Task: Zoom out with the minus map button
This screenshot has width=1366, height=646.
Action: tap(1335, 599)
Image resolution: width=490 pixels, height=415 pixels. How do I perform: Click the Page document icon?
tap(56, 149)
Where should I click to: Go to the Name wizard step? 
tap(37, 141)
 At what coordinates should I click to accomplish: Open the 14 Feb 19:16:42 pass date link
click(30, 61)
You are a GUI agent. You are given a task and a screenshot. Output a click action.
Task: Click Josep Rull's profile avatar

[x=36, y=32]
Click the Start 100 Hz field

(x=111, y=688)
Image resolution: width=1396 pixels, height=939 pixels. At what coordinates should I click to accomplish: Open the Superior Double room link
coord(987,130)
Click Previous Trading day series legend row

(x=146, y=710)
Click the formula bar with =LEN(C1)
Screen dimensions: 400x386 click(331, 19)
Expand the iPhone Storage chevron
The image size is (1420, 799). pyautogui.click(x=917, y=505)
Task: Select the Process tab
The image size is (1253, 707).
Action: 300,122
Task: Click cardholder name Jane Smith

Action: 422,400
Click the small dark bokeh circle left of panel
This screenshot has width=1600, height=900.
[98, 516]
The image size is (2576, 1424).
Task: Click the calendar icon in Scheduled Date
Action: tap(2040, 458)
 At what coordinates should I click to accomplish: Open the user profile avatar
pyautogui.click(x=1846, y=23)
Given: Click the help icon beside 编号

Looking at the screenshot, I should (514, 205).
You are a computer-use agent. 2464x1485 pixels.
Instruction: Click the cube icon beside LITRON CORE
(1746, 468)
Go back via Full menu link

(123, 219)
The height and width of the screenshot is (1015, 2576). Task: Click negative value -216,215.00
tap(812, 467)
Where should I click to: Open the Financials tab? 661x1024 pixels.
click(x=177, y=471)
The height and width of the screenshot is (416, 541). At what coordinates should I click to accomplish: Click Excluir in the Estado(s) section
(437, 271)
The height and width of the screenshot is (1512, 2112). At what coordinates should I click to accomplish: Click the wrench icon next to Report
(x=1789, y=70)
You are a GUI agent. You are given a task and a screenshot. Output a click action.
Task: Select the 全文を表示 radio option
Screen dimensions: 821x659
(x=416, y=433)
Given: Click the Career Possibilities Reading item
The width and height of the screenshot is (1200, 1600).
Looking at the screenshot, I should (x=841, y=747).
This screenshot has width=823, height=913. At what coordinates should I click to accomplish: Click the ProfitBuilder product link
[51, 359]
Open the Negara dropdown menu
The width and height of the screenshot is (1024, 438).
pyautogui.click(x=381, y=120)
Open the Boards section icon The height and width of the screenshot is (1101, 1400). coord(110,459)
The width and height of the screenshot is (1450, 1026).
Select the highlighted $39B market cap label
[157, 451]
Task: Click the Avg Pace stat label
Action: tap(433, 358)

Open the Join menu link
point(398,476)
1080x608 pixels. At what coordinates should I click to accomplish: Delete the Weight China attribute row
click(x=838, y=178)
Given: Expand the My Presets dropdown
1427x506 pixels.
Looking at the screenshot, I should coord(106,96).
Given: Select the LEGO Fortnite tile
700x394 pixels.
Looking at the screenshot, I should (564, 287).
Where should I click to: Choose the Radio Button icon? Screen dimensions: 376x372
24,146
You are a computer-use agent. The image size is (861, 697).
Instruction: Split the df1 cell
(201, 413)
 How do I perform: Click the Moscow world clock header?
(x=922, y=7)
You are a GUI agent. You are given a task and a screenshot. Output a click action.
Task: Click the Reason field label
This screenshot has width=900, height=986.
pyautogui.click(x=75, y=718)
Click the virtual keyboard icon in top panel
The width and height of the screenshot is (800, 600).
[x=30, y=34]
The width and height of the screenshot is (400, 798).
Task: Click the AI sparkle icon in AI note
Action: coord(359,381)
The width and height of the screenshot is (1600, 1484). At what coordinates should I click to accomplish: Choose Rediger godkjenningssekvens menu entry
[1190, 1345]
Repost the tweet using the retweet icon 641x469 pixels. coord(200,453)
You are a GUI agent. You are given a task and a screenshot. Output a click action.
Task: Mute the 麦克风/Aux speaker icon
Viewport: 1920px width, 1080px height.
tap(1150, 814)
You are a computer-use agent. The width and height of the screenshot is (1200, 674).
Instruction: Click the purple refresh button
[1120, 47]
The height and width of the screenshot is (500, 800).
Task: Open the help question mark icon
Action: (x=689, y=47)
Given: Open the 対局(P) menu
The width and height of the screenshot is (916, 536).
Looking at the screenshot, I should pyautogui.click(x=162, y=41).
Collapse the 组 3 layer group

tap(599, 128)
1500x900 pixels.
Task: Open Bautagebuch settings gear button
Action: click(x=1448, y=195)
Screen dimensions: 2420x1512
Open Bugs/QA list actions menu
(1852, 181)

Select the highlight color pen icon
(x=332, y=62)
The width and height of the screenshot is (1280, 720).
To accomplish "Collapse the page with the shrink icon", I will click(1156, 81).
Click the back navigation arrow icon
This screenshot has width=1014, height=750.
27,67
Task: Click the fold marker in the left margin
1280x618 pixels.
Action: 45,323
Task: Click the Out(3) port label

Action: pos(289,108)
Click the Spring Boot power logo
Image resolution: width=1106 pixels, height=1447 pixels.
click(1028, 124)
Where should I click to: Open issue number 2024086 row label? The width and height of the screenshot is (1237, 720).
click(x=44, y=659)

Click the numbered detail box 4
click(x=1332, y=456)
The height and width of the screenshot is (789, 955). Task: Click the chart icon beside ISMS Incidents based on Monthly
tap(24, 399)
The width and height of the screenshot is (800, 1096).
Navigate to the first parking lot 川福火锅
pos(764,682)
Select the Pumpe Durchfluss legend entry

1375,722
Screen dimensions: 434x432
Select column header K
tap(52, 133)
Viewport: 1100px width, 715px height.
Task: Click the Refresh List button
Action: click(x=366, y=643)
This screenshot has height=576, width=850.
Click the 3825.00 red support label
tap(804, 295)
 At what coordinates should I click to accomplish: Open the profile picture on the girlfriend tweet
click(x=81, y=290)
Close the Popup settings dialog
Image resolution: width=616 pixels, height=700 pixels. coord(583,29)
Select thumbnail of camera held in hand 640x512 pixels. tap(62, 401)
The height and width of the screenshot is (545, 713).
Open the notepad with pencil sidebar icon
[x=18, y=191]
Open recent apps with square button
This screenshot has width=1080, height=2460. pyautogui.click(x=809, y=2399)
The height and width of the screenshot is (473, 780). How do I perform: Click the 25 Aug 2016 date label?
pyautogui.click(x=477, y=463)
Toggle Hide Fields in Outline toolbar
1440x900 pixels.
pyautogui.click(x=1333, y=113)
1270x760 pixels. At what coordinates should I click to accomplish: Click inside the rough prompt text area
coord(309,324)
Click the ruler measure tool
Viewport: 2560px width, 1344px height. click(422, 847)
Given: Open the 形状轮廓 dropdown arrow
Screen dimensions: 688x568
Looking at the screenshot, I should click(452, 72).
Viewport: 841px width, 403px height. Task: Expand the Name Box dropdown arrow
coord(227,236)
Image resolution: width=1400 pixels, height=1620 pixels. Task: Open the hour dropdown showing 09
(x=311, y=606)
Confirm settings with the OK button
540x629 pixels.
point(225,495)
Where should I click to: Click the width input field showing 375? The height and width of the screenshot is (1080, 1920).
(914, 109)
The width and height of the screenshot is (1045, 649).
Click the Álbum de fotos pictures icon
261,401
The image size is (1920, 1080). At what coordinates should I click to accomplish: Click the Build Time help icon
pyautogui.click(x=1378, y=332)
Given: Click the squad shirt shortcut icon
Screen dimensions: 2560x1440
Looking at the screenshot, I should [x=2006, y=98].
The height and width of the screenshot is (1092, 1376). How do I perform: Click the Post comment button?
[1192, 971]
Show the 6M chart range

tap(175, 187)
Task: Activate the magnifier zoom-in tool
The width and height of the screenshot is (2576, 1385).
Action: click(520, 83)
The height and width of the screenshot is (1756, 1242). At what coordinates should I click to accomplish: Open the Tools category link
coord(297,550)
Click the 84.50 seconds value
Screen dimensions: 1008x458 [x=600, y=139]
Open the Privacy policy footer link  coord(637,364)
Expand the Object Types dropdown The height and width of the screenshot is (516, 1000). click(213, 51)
..............................
# Trabajo requerido
Por favor, selecciona las líneas de arriba que contienen la palabra "tweet" y cópialas todas.

# Solución completa
Repost the tweet using the retweet icon 641x469 pixels. coord(200,453)
 At what coordinates should I click to accomplish: Open the profile picture on the girlfriend tweet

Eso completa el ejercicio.